Nutritional Adequacy and Latent Tuberculosis Infection in End-Stage Renal Disease Patients

1
Division of Nephrology, Department of Internal Medicine, Mediplex Sejong Hospital, Incheon KS006, Korea
2
Division of Nephrology, Department of Internal Medicine, Sejong General Hospital, Bucheon KS009, Korea
*
Author to whom correspondence should be addressed.
Nutrients 2019, 11(10), 2299; https://doi.org/10.3390/nu11102299
Submission received: 27 August 2019 / Revised: 9 September 2019 / Accepted: 10 September 2019 / Published: 26 September 2019

Abstract

:
Background: Latent tuberculosis infection (LTBI) is prevalent in end-stage renal disease (ESRD) patients. The risk of tuberculosis activation is also high. The appropriate LTBI screening and treatment is required in this population.
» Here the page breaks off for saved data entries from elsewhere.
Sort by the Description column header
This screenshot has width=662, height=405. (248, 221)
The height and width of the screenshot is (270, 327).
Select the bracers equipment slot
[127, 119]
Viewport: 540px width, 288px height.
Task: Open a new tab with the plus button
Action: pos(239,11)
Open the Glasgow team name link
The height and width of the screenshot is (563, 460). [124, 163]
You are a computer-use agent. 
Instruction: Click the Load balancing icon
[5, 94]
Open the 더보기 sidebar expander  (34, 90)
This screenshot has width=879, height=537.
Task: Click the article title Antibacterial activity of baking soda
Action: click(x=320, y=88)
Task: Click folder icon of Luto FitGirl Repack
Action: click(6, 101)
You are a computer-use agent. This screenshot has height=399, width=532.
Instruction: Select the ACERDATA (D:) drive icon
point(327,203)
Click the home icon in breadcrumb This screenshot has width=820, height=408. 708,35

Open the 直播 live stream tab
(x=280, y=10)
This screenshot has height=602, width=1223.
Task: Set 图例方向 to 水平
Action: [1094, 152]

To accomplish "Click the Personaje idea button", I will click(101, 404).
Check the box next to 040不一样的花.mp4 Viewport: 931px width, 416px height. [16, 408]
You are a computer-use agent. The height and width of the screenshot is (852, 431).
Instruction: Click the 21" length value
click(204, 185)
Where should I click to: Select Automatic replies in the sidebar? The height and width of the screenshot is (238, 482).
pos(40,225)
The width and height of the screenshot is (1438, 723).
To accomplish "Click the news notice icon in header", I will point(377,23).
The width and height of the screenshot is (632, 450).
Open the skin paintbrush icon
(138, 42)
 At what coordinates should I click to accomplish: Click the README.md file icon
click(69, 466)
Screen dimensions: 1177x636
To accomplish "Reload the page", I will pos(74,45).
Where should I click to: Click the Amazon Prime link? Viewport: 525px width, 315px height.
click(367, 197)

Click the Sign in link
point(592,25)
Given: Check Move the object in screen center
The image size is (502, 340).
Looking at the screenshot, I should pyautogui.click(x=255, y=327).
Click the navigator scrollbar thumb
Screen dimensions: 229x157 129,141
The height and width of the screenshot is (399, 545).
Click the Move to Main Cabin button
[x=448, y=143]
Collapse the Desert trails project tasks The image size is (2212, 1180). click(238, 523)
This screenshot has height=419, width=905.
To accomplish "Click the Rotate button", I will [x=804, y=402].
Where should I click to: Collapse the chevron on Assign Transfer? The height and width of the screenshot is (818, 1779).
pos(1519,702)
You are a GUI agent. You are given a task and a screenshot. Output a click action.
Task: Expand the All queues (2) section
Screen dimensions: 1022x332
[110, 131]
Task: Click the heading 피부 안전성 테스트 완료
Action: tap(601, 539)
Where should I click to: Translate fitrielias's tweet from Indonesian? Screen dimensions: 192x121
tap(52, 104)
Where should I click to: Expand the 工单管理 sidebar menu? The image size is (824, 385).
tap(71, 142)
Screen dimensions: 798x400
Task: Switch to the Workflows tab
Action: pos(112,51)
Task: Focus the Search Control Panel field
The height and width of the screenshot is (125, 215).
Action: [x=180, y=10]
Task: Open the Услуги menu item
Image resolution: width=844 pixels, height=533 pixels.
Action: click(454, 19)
Meanwhile, whether hemodialysis adequacy is associated with LTBI in the ESRD population is unclear. In this study, we aimed to investigate the association between hemodialysis adequacy and LTBI in ESRD patients. Methods: In the present cross-sectional study, we reviewed all outpatient-based ESRD patients in our artificial kidney room. Interferon gamma release assay (IGRA) was used for the diagnosis of LTBI. Clinical variables including nutritional adequacy (i.e., normalized protein catabolic rate, nPCR) and dialysis adequacy (i.e., Kt/V) were compared between IGRA-positive and IGRA-negative patients. Results: A total of 90 patients were enrolled, of which 20 (22.2%) had positive IGRA results using the QuantiFERON-TB method. Old fibrotic changes and nPCR (g/kg/day) were significantly different between IGRA-positive and IGRA-negative patients (both p < 0.005), while serum albumin and Kt/V were comparable (p = 0.429 and p = 0.590, respectively). Normalized PCR remained to be significant in a multivariate logistic regression analysis (adjusted hazard ratio, 0.911 (0.861–0.963); p = 0.001). The cutoff nPCR value less than 0.87 g/kg/day had an adjusted hazard ratio of 7.74 (1.77–33.74) for predicting LTBI. Patients with nPCR value less than 0.87 g/kg/day were older and had lower serum hemoglobin, albumin, calcium concentration, and Kt/V levels than those with nPCR value greater than 0.87 g/kg/day. Conclusions: Nutritional adequacy, especially when assessing nPCR value, was associated with LTBI, while dialysis adequacy was not associated with LTBI.

1. Introduction

Latent tuberculosis infection (LTBI) is prevalent in South Korea, a country with an intermediate tuberculosis burden [1]. LTBI treatment has been emphasized in patients who are immunocompromised or dialyzed. Among those, end-stage renal disease (ESRD) patients are highly susceptible to LTBI and are also at high risk of developing active disease [2]. Therefore, appropriate and optimal screening for LTBI is required in dialysis population.
Protein-energy malnutrition has a significant impact on patient outcomes. Protein intake estimated by normalized protein catabolic rate (nPCR) and dialysis adequacy expressed by Kt/V were considered the major determinants of nutritional status in the ESRD population [3]. Although malnutrition is a risk factor of tuberculosis (TB) infection and both could interact with each other, association between hemodialysis adequacy and risk of LTBI has not been studied yet.
In the present study, we performed interferon gamma release assay (IGRA) using QuantiFERON-TB for the diagnosis of LTBI. We investigated several clinical and nutritional variables including demographics, laboratory values, nPCR, and Kt/V to determine the association with LTBI. Thereafter, we aimed to find the independent risk factors associated with LTBI and to identify patients at risk of active TB.

2. Materials and Methods

2.1. Study Population

In this cross-sectional study, we included all outpatient-based hemodialysis patients in Mediplex Sejong Hospital from March 2017 to August 2019. We routinely performed IGRA test in all ESRD patients who underwent their first dialysis at our center or were referred from other hospitals. During the study, a total of 90 patients who had chronic dialysis for at least 3 months and underwent IGRA test were finally enrolled. The study was approved by the local ethics committee (2019-088). Informed consent was waived due to the retrospective nature of this study.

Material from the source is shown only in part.